* WHAT YOU WILL DO: Read the data, and whenever a line holds the word "resolution", report that line.

Stored entries:
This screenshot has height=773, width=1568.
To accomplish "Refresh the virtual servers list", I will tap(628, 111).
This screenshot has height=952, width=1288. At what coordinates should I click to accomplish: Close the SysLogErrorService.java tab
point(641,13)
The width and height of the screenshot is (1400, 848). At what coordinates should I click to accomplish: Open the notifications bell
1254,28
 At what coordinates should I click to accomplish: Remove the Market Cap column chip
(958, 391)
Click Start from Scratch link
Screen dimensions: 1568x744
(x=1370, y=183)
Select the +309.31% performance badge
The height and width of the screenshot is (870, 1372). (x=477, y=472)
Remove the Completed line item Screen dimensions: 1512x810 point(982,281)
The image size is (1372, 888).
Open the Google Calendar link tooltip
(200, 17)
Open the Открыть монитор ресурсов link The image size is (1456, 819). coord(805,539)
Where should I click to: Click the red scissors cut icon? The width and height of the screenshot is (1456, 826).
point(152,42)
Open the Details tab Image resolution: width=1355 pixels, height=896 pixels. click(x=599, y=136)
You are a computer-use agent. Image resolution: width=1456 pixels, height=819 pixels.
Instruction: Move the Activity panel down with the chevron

* PROBLEM SOLUTION:
Open the Details tab Image resolution: width=1355 pixels, height=896 pixels. click(x=599, y=136)
You are a computer-use agent. Image resolution: width=1456 pixels, height=819 pixels.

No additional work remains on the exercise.